By bringing chess into the peer-to-peer realm, you can now play directly with your friends, without involving a third-party server, providing your data to another party and no longer need to have any latency while your data travels to a far away server. You can play games online just like you would in-person – with a direct connection.
In this interview we talk with the P2P Chess team to discuss their inspiration for their app, how it is different from other chess games on the market and their experience developing with Pear Runtime.
Introduce yourself and tell us about your app
We built a P2P chess application. To do this we basically tried to mimic the functionalities of popular chess games like chess.com. But by taking advantage of Pear Runtime, we made it completely decentralized. By building it this way, it won’t ever require a central server and there will be no central authority.
So people can play it as they wish.
What problem does the app solve?
So the thing is, right now, there are mostly two kinds of chess applications in the market. One is completely centralized (such as chess.com) where you can connect online and play with friends. The other one is that you can play offline – so you don’t need to connect to anything, you just can play with a friend.
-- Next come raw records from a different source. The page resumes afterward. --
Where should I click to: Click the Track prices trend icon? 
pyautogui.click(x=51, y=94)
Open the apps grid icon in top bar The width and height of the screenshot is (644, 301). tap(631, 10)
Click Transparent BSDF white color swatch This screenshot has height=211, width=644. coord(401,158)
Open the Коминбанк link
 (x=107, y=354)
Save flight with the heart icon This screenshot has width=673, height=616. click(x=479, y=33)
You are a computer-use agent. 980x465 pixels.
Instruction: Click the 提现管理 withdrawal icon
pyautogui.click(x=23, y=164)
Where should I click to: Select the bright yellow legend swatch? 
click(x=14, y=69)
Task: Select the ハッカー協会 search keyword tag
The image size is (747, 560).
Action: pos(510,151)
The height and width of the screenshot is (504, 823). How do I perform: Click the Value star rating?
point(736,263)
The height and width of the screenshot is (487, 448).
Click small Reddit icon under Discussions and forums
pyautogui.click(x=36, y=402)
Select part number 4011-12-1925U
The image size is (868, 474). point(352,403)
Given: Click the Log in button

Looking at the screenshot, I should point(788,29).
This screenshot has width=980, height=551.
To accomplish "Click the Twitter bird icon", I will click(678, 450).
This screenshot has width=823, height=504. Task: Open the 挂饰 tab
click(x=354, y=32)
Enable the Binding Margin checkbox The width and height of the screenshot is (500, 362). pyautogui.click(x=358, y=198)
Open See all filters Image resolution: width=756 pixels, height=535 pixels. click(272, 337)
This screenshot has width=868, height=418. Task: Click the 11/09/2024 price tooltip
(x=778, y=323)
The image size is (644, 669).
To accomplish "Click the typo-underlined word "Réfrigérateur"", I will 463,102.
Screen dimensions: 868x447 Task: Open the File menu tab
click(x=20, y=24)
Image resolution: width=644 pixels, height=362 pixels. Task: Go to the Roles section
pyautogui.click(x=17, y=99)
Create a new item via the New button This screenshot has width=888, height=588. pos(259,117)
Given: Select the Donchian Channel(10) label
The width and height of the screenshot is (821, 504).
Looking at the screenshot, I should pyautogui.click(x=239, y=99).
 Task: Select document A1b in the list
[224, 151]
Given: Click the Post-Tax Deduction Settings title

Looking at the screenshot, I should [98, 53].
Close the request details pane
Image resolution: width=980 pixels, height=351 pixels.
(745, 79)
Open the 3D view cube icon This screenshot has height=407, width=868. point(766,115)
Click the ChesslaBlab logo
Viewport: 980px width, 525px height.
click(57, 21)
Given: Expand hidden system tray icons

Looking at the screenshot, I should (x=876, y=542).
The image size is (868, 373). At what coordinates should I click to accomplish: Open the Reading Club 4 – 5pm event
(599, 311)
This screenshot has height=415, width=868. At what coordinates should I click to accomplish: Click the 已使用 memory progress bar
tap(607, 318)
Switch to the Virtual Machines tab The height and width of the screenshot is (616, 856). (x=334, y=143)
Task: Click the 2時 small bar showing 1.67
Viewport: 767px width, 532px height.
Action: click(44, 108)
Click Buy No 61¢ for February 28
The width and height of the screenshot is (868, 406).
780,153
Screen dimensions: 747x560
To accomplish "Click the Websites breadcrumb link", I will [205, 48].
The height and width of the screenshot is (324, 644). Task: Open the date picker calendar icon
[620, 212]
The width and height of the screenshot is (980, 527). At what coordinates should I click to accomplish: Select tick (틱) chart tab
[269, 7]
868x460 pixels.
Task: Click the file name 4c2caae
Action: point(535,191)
We are envisioning a third alternative—a totally decentralized application. Technically a chess game played in real life face to face, is decentralized. And you can take this same principle to play chess online – with anyone, anywhere in the world. We envisioned it to be a kind of a successor or maybe even a better version of applications like chess.com, where professional games are held.
How was your experience with Pear Runtime?
Because Pear Runtime is based on Node.js, the experience was quite seamless. We were able to integrate it with html and React and it worked quite well.
How do you see the future of Decentralization
The whole model behind Pear Runtime and decentralized applications is that it doesn’t require a central server. So, wherever there is a possibility of a central authority abusing its power, such as restricting the flow of information or some kind of censorship, this can be avoided if we use Pear Runtime.
Our vision for P2P chess is that all players from all countries – even those with communications restrictions – can join together and play chess, and having a decentralized app makes this possible.